Saved entries:
++++++
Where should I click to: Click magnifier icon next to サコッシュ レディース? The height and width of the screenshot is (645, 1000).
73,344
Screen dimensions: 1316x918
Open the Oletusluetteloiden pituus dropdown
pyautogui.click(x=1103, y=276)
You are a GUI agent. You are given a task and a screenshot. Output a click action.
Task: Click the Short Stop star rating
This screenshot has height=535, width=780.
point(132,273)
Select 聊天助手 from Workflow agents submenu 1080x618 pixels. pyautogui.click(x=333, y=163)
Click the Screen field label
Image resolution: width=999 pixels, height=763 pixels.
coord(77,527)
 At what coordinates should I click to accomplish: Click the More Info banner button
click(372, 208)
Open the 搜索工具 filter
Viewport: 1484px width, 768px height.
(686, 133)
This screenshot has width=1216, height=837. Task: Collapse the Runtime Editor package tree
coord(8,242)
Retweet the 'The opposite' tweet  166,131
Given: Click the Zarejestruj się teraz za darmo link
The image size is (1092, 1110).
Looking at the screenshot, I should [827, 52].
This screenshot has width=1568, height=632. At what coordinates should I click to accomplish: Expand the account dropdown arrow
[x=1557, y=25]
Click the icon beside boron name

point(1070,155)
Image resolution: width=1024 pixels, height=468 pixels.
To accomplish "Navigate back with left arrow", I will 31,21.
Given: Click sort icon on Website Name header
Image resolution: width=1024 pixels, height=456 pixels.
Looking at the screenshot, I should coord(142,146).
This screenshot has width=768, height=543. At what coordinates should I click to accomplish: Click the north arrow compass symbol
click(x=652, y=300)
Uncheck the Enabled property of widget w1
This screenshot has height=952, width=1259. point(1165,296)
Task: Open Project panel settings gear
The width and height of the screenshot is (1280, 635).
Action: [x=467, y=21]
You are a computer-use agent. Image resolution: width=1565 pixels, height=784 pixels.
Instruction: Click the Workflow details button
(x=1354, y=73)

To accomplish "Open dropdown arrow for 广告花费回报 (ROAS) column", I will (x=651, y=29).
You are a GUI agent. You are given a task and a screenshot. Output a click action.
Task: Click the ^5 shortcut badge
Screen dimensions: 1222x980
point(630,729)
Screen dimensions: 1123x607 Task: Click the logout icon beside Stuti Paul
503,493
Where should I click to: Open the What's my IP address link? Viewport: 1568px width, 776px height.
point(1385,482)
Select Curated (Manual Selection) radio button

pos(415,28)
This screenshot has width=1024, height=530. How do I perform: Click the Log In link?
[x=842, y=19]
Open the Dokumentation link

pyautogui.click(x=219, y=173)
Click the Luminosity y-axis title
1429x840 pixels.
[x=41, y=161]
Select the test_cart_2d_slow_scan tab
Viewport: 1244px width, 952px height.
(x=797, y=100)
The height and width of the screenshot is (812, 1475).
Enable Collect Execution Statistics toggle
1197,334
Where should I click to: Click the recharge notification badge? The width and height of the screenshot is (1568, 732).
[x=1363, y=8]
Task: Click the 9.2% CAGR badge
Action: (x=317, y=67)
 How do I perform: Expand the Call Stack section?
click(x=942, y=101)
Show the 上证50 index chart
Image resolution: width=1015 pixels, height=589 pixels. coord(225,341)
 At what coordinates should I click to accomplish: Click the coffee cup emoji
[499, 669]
++++++
## PROBLEM TO SOLVE
For this exercise, please copy exactly the lines from the one holding "Viewport: 1244px width, 952px height." through the end of the records, the first and last included.

## RESULT
Viewport: 1244px width, 952px height.
(x=797, y=100)
The height and width of the screenshot is (812, 1475).
Enable Collect Execution Statistics toggle
1197,334
Where should I click to: Click the recharge notification badge? The width and height of the screenshot is (1568, 732).
[x=1363, y=8]
Task: Click the 9.2% CAGR badge
Action: (x=317, y=67)
 How do I perform: Expand the Call Stack section?
click(x=942, y=101)
Show the 上证50 index chart
Image resolution: width=1015 pixels, height=589 pixels. coord(225,341)
 At what coordinates should I click to accomplish: Click the coffee cup emoji
[499, 669]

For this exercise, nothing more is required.